┌────────

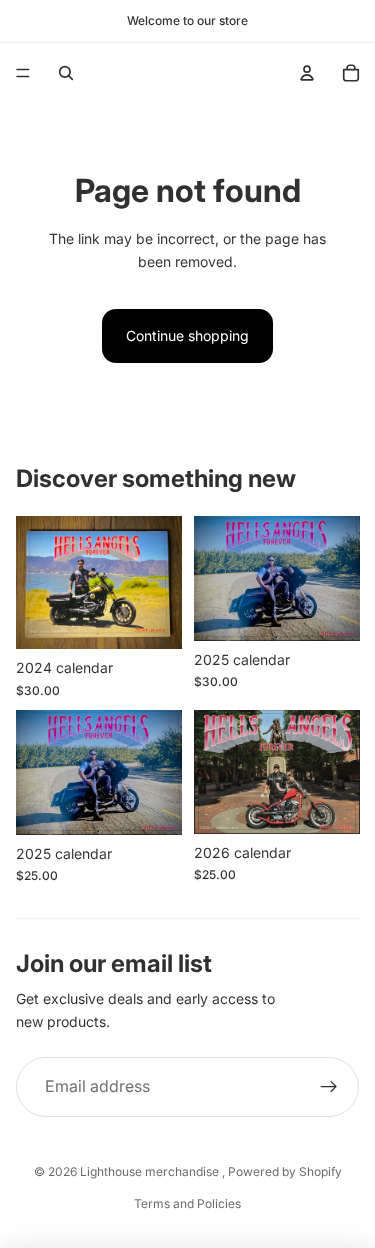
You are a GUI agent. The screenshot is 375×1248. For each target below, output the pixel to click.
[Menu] (23, 73)
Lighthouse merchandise (151, 1171)
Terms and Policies (187, 1203)
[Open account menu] (307, 73)
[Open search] (66, 73)
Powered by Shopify (285, 1171)
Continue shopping (187, 335)
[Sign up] (329, 1087)
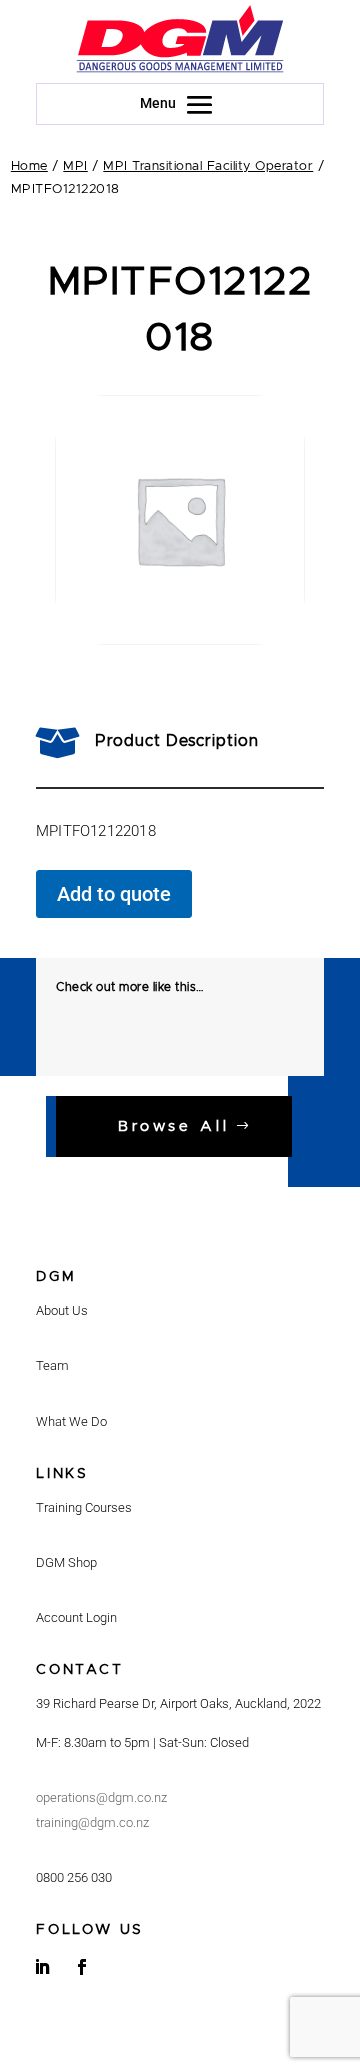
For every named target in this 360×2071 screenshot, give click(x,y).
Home (29, 166)
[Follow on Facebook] (82, 1967)
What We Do (71, 1421)
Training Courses (84, 1507)
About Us (62, 1310)
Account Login (76, 1617)
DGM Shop (66, 1562)
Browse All (174, 1126)
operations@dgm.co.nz (101, 1797)
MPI (75, 166)
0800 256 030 (74, 1877)
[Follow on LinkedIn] (42, 1967)
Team (52, 1365)
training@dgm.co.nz (92, 1822)
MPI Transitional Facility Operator (208, 166)
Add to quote (114, 894)
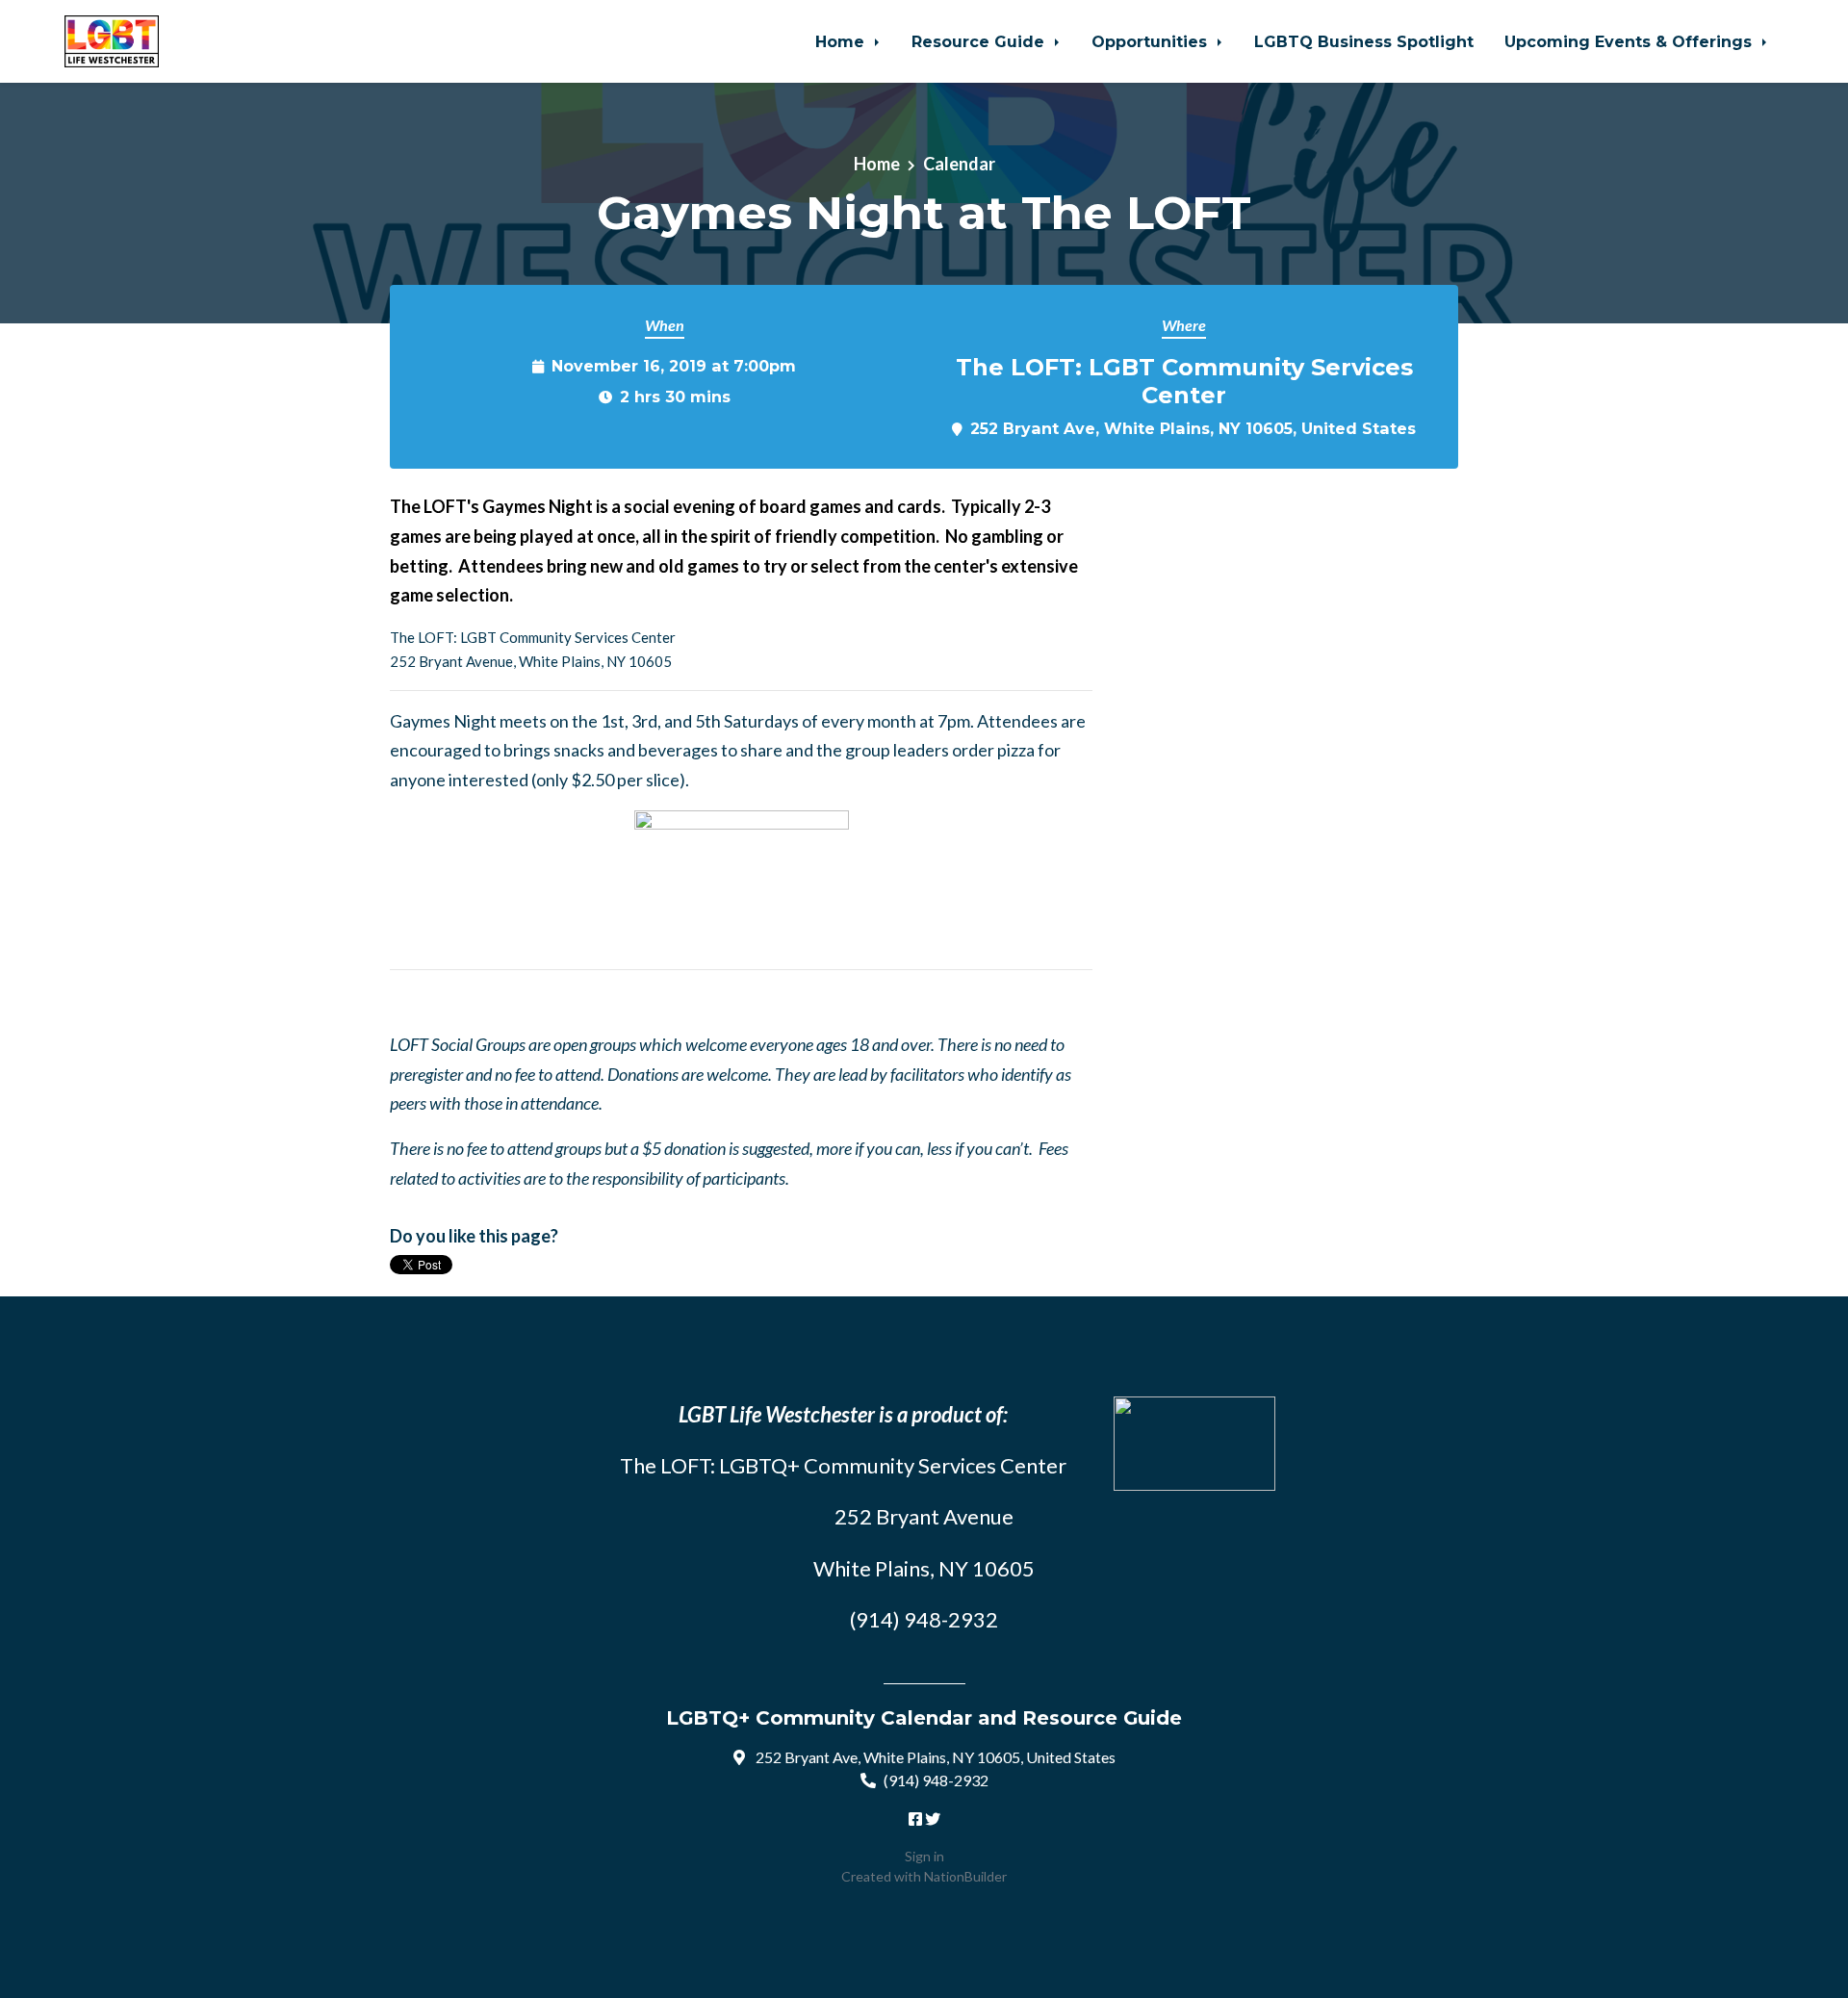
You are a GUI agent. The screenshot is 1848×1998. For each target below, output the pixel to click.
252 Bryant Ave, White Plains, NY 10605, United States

└────────

Repeat the records above exactly, from the first line through the line containing "[Follow on LinkedIn] (42, 1967)", and leave out the pictures.

▶ **ANSWER TO THIS EXERCISE**
You are a GUI agent. The screenshot is 375×1248. For each target below, output the pixel to click.
[Menu] (23, 73)
Lighthouse merchandise (151, 1171)
Terms and Policies (187, 1203)
[Open account menu] (307, 73)
[Open search] (66, 73)
Powered by Shopify (285, 1171)
Continue shopping (187, 335)
[Sign up] (329, 1087)
For every named target in this 360×2071 screenshot, give click(x,y).
Home (29, 166)
[Follow on Facebook] (82, 1967)
What We Do (71, 1421)
Training Courses (84, 1507)
About Us (62, 1310)
Account Login (76, 1617)
DGM Shop (66, 1562)
Browse All (174, 1126)
operations@dgm.co.nz (101, 1797)
MPI (75, 166)
0800 256 030 (74, 1877)
[Follow on LinkedIn] (42, 1967)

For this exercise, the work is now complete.